**TASK PROMPT:**
All that should come back is the lines of the data below from the one containing "The width and height of the screenshot is (480, 360)." to the one containing "You are a computer-use agent. Viewport: 550px", inclusive, exactly as they stand.
=-=-=
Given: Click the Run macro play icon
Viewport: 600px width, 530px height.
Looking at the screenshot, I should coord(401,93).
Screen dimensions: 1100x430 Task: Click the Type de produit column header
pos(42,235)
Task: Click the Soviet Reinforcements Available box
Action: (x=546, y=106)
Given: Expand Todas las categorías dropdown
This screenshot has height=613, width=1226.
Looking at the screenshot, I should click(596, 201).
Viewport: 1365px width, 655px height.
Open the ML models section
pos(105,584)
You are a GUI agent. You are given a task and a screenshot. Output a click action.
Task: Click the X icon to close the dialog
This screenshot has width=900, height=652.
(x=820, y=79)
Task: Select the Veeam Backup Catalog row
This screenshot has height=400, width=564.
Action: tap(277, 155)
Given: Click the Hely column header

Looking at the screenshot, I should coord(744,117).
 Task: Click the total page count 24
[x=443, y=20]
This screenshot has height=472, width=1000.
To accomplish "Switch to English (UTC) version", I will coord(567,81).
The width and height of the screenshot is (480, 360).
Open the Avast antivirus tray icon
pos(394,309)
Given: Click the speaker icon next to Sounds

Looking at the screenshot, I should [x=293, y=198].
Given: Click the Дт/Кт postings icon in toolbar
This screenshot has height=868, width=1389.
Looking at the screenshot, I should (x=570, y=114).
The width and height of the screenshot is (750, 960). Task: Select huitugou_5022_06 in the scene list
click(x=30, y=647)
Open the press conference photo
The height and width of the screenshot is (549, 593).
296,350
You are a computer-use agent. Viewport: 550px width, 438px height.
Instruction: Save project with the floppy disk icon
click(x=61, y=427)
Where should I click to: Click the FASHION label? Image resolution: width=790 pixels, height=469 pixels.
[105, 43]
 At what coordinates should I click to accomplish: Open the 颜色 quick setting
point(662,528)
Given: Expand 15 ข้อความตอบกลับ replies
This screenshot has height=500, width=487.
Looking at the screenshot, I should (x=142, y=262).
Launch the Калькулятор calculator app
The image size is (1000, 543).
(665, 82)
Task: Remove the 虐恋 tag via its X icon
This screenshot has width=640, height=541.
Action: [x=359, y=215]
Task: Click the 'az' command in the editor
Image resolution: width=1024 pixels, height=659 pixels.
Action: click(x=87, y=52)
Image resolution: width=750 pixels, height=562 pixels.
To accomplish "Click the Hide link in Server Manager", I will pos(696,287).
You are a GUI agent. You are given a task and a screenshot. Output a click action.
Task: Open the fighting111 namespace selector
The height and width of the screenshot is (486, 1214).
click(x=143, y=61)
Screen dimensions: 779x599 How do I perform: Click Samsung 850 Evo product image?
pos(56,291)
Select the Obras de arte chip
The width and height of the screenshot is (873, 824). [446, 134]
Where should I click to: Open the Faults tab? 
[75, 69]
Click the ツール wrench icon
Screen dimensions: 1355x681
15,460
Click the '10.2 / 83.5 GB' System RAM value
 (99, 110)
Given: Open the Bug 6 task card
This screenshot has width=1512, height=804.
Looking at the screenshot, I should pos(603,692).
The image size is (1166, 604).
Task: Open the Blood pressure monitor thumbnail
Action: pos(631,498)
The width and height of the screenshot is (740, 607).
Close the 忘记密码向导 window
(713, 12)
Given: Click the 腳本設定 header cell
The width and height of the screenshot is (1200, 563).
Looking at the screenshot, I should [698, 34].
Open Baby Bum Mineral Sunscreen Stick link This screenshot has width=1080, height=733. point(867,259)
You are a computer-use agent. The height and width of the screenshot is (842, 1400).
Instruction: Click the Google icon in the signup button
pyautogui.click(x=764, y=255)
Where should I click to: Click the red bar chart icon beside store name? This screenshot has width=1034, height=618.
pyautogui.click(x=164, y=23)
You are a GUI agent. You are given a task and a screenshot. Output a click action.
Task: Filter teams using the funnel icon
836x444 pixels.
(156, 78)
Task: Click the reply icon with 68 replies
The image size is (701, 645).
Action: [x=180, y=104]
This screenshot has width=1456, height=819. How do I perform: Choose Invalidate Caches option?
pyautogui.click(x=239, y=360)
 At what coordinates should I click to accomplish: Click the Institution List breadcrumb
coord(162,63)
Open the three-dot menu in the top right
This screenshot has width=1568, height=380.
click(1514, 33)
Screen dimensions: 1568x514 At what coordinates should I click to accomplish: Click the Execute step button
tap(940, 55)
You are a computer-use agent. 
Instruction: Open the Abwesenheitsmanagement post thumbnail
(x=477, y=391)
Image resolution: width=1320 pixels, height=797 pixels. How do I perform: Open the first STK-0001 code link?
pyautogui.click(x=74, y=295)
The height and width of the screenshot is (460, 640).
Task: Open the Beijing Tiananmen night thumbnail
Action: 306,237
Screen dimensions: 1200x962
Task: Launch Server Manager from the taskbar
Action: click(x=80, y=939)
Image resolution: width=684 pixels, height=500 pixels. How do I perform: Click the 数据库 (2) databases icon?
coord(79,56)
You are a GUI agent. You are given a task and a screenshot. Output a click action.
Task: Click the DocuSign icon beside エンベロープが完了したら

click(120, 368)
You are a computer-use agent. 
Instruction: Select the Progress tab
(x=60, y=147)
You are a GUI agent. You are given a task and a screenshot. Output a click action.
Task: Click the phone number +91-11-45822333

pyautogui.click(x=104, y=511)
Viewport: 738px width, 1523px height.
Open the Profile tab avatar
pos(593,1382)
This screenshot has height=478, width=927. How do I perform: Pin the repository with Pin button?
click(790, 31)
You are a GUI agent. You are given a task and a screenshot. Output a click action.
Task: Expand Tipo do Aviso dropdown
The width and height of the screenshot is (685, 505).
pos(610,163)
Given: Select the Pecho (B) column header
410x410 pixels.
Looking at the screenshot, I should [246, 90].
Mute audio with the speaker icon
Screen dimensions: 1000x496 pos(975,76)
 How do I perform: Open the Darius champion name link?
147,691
=-=-=
**ANSWER TO THIS PROBLEM:**
The width and height of the screenshot is (480, 360).
Open the Avast antivirus tray icon
pos(394,309)
Given: Click the speaker icon next to Sounds

Looking at the screenshot, I should [x=293, y=198].
Given: Click the Дт/Кт postings icon in toolbar
This screenshot has height=868, width=1389.
Looking at the screenshot, I should (x=570, y=114).
The width and height of the screenshot is (750, 960). Task: Select huitugou_5022_06 in the scene list
click(x=30, y=647)
Open the press conference photo
The height and width of the screenshot is (549, 593).
296,350
You are a computer-use agent. Viewport: 550px width, 438px height.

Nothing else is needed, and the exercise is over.